There are a few diagrams in the original white paper (Anish Roshi et al. 2021; see Fig. 11) and the revised NGAT-130 proposal (Anish Roshi et al. 2023; see Fig. 3), depicting the basic arrangement. Here's Fig. 11 from the first paper, showing the telescope as viewed from the top (left image) and side (right image, shown with only a few dishes installed). The plate looks more like an oval than a circle, but I believe a circular plate would be more representative of the actual design.

Here's an artist's impression from a talk by some of the scientists behind the idea (see 54:30 for a broader set of designs and 55:05 for the then-final design). The blue dome isn't meant to be real, but rather to represent radio frequency interference mitigation techniques:

Some variations (like the one shown above) had the small dishes embedded in the plate, while others had them mounted firmly above it, but the basic principles are the same. Versions of this configuration are already in use on smaller scales; both AMiBA and Pluton have been using it for decades.

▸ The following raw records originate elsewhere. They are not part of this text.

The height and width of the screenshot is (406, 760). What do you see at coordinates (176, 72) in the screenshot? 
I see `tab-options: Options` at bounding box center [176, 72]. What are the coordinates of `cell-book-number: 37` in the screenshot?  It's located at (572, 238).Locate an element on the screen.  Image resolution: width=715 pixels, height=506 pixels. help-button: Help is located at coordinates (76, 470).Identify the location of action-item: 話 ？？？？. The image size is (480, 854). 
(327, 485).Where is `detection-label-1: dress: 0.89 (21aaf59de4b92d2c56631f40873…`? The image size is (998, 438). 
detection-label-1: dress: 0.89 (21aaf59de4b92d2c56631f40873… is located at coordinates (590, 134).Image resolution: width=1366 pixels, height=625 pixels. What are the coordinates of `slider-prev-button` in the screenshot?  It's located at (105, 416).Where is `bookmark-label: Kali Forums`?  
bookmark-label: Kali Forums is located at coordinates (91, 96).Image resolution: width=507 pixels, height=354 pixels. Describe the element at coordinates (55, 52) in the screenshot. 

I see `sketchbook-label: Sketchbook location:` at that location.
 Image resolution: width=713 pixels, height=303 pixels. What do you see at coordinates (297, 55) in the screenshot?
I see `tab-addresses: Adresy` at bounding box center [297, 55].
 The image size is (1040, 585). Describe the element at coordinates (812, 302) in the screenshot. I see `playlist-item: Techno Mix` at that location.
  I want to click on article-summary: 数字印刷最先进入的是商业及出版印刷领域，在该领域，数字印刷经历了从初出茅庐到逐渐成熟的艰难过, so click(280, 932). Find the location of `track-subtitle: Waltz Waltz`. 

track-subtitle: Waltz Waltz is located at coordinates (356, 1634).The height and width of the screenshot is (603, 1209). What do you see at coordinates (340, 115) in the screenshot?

Both of these depict the original design of the NGAT: a 314-meter-wide plate with 1,112 9-meter dishes. However, this subsequently evolved into the NGAT-130, a 146-meter-wide plate with 102 13-meter dishes. While smaller, it would be more cost-effective and would still satisfy most of the scientific and technical requirements put forth in the white paper. It could also, potentially, be used as a precursor to a larger instrument like the original NGAT design.
One reason for the array-on-a-plate idea instead of a single dish is that it provides better sky coverage. For atmospheric studies, the NGAT would need to cover zenith angles as large as 45$^{\circ}$, which is very hard to do with a single dish, even with a deformable secondary reflector. There were also issues of limited transmitting power for radar studies. The coverage issue could be circumvented by a tight array of small dishes, but changing orientations of dishes relative to one another in such an arrangement would make it difficult to predict the radiation pattern due to interactions between antennas. It turns out that small dishes mounted on a steerable plate and oriented in the same direction allow for larger zenith angles (up to 80$^{\circ}$ with the NGAT-130!) without the pattern issues.
The NGAT site could be in a variety of places and the design doesn't necessitate that it be built at Arecibo; however, natural RFI shielding from the karst hills around the site and the fact that it is located in a special RFI coordination zone mean that it has a leg up on other options.